Once Gus came along we started trying to have Christmas morning here in Brooklyn (yo), though we haven’t always. Grandparents usually visit, but we’re not really on any kind of schedule these days. We try to arrange things on Christmas-adjacent weekends with whomever we don’t see on Christmas. And Gus’s birthday is at the beginning of December, so it often seems like a month o’ presents.
Add to that mix my increasing stinky hippieness over the past 5 yrs or so and my general dislike of (most) shopping, and it’s hard not to feel like Charlie Brown complaining about Christmas commercialism. I’ve taken some steps to try and deal with it: spending less $, doing the handmade thing when possible, and wrapping gifts in cloth rather than paper. But I still find myself thinking about big pink aluminum trees when the end of the year is nigh.
Part of it is certainly everything there is to DO. We bake cookies as gifts for extended family members, which takes a ton of (mostly Jonathan’s) time. Then there’s the gifts, the tree, decorating, wrapping, mailing, etc. There are things we could do that would take less time, but they would compromise my stingy + crunchy principles.
So what’s the solution? I don’t rightly know. The multiple extended Christmases are probably the heart of the issue for me, and the anti-consumerist hoo-ha the icing on the cake. I wish there were some way we could spend actual Christmas and the few days around it with some family each year, but maybe not run from place to place over the course of a month. And maybe that might mean not seeing some other family members right around Christmas that year, but maybe we could see them at other times? Maybe if we travelled less, the rest of the craziness wouldn’t seem quite so crazy.

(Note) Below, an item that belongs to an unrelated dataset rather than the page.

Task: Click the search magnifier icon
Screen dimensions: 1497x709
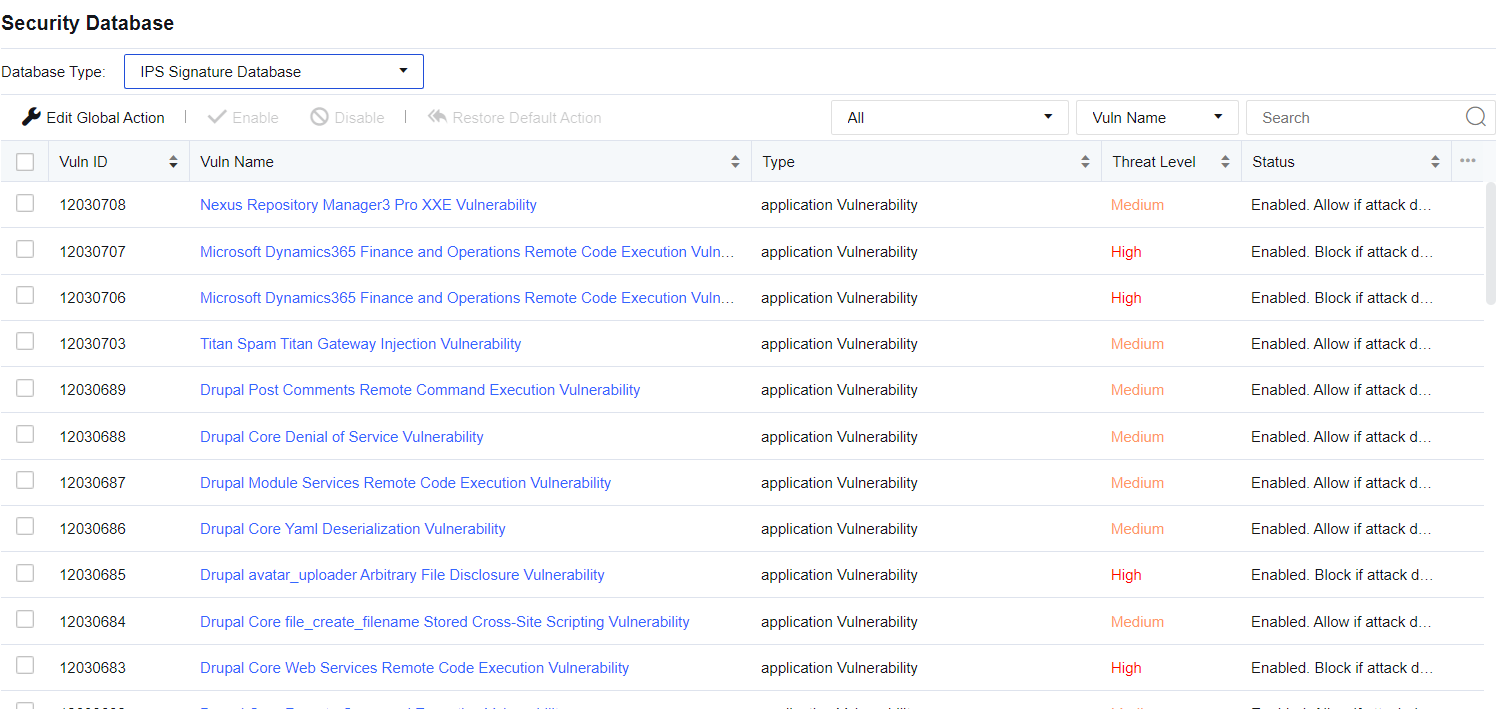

But, but, but…I like seeing family at Christmas, even if it’s not on Christmas day. And I like Gus to see family too, esp. since we don’t see everyone all that often.
Maybe EVERYONE should just come to our house. 1300 square feet is plenty of room, right?
3 comments on “hey, kid, secret history”
I’m sure that you could drive yourselves crazy trying to see four separate grandparents, but if you decide just to stay home and you are not big church-goers then what are you left with? Just presents.
It’s not the travel per se, it’s the multiple travel weekends and/or visitors over the course of a month. If we could just go to ONE place… I’m thinking of seeing that stupid-looking movie Four Christmases because it totally resonates.
Yay for chopping down trees! Hope it was fun. Gus would be totally into it, but that city kid will have to settle for mulchfest.
I always wanted to have Xmas in Virginia but it never worked out…always on the road! (It was better than Thanksgiving, though, when everyone travels on the exact same days.)
My mom is a nut and goes overboard on everything, including holidays. We celebrated St. Nicholas Day, Xmas Eve, Xmas Day, all 12 Days actually, plus Epiphany. She tries to restrain herself but she can’t. Neither can my brother.
BUT we never did and still don’t start anything until actual Advent begins. That means just 4 weeks’ prep, no more no less. (OK, sometimes less.)
We have sad times right before the holiday, and we’re trying to create new traditions around that. So, tomorrow, instead of moping around the house, we’re going to chop down our tree. (Don’t worry, we give it back to bunnies later.)
I like the contrast of going to S.C. every other year. We went the first anniversary of Nicholas, and we all (mom and my brother, too) went the first anniversary of Mary Joy. Those years I didn’t feel celebratory at all but ended up feeling content with their scaled-back (in comparison to mom’s Who-like insanity) approach.